WHAT THE TASK ASKS
Output exactly the lines below from the one containing "813x359 pixels. How" to the last line, both included. Omit pictures.

DATA EXCERPTS
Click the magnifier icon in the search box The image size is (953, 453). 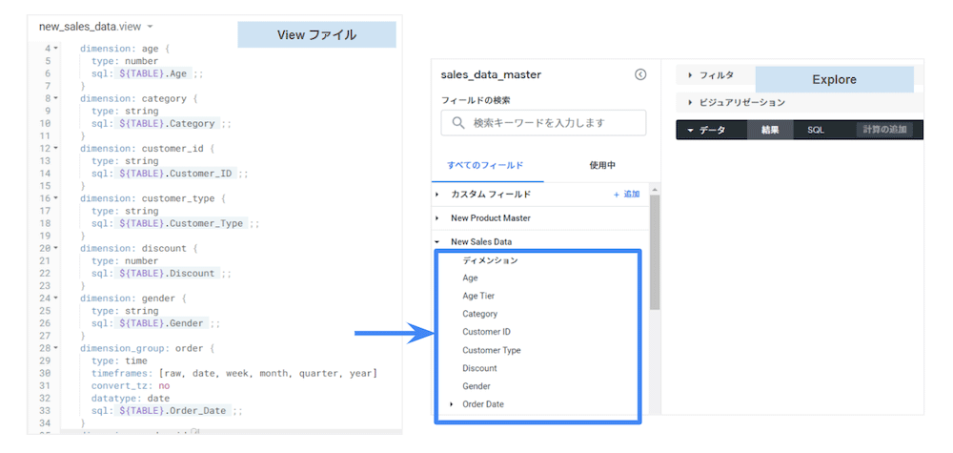click(458, 123)
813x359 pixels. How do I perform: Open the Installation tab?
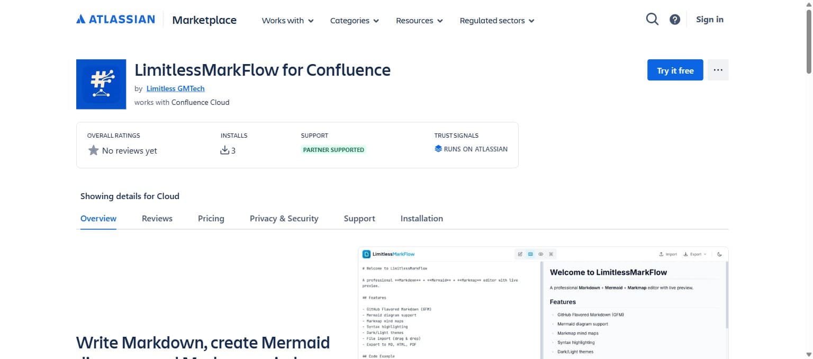point(421,218)
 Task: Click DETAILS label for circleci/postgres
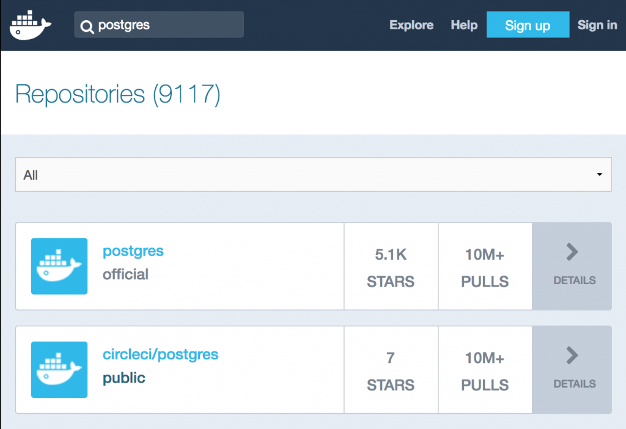[575, 384]
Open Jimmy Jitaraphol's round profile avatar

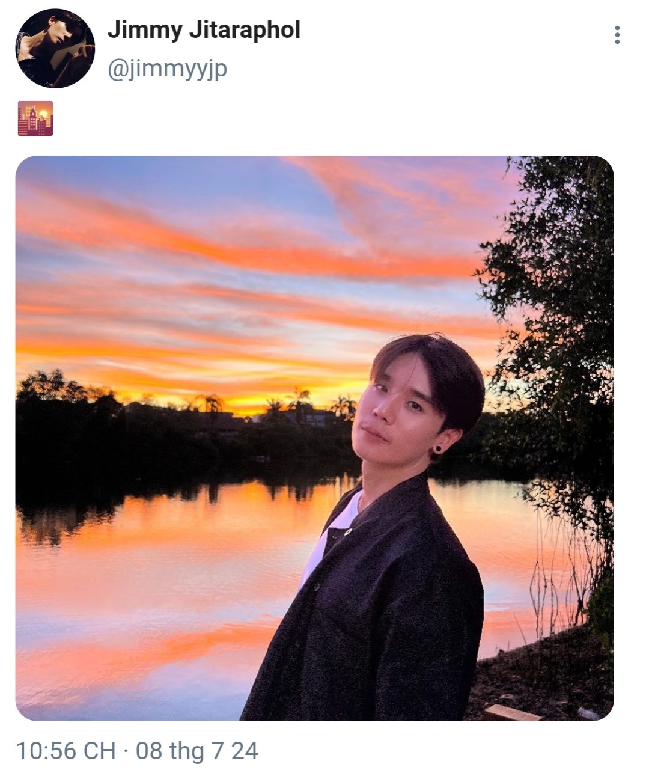tap(55, 48)
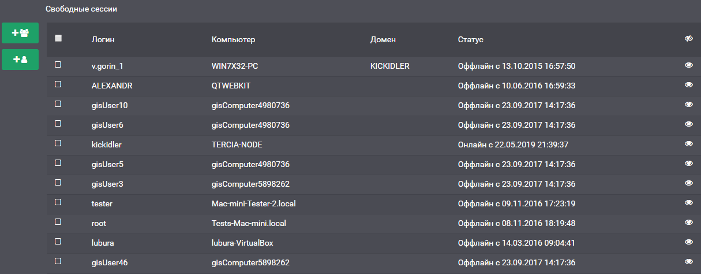Screen dimensions: 701x274
Task: Tick the select-all checkbox in table header
Action: point(58,38)
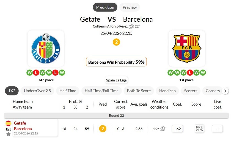Click the Getafe club crest logo

46,49
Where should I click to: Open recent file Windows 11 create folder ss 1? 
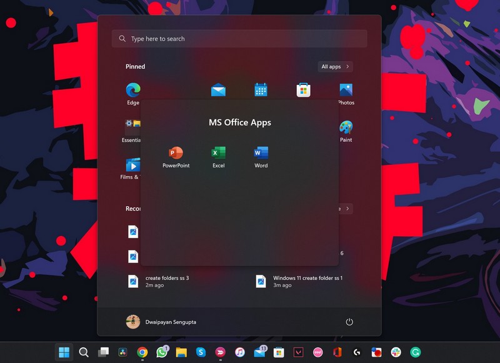coord(300,281)
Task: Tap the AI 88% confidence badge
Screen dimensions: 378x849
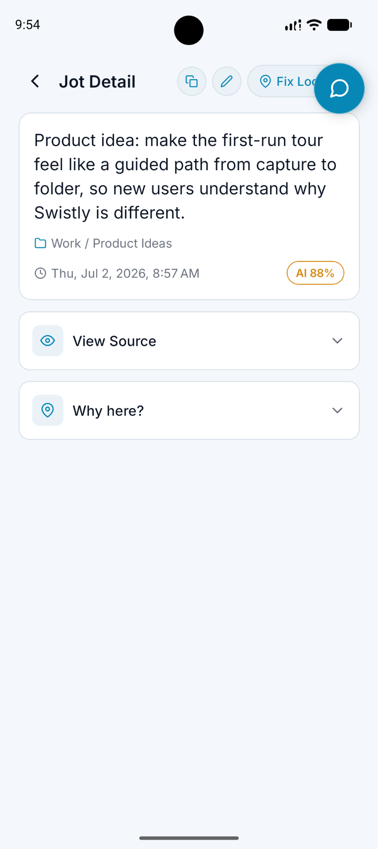Action: point(315,273)

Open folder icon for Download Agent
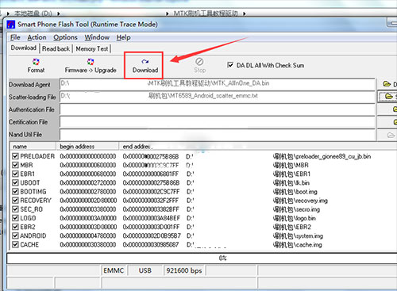tap(387, 84)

RESPONSE TO THIS TASK
813x359 pixels. How do I perform: Open the Installation tab?
point(421,218)
 Task: Click DETAILS label for circleci/postgres
[575, 384]
Open Jimmy Jitaraphol's round profile avatar

tap(55, 48)
Screen dimensions: 701x274
Task: Tick the select-all checkbox in table header
Action: point(58,38)
Click the Getafe club crest logo

46,49
Where should I click to: Open recent file Windows 11 create folder ss 1? 
coord(300,281)
Task: Tap the AI 88% confidence badge
Screen dimensions: 378x849
Action: point(315,273)

Open folder icon for Download Agent
tap(387, 84)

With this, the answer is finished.